Figure 2.

βHT-IRS2 mice showed leptin resistance. (A) Body weights of control and βHT-IRS2 mice. Values are means ± SE of data obtained from the analysis of control (filled squares, n = 10) and βHT-IRS2 mice (open circles, n = 11). (B) WAT mass of epididymal fat pads of control and βHT-IRS2 mice at 12 weeks. Values are means ± SE of data obtained from the analysis of control (black bar, n = 5) and βHT-IRS2 mice (white bar, n = 9). (C) Fasting serum leptin levels of control and βHT-IRS2 mice at 8 weeks. Values are means ± SE of data obtained from the analysis of control (black bar, n = 10) and βHT-IRS2 mice (white bar, n = 11). (D) Leptin-mediated suppression of food intake (left) and body weight (right) at 8 weeks. Baseline food intake was measured during PBS injection.

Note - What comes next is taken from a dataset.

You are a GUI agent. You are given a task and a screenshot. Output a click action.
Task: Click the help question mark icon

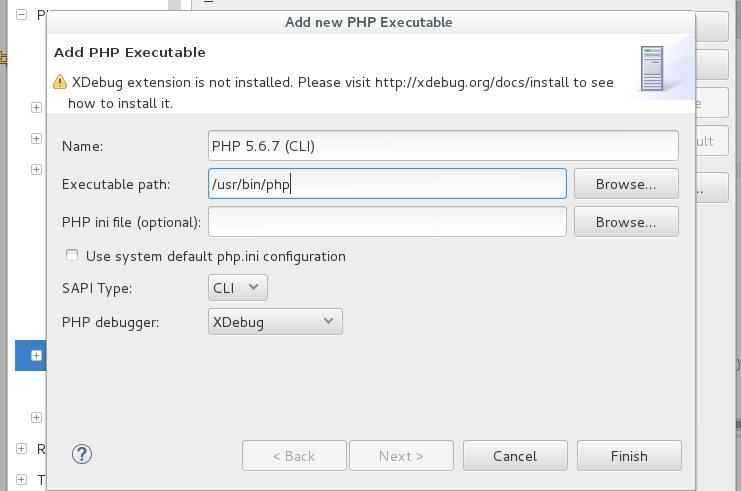[82, 455]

Values are means ± SE of data obtained from the analysis of control (black bar, n = 9) and βHT-IRS2 mice (white bar, n = 7). (E) In situ hybridization of the leptin receptor and Irs2 in hypothalami from control and βHT-IRS2 mice. Scale bar represents 1 mm. (F) Insulin-stimulated phosphorylation of Akt (top) and leptin-stimulated phosphorylation of Stat3 (bottom). Upper panels: lysates from untreated and insulin-treated mice were immunoblotted for anti_phospho-Akt (pAkt) and anti-Akt. Lower panels: lysates from untreated and leptin-treated mice were immunoblotted for anti_phospho-Stat3 (pStat3) and anti-Stat3. In graphs, white bars represent insulin- (left) or leptin- (right) stimulated phosphorylation. Data (means ± SE) are representative of at least 3 independent experiments. *P < 0.05; **P < 0.01.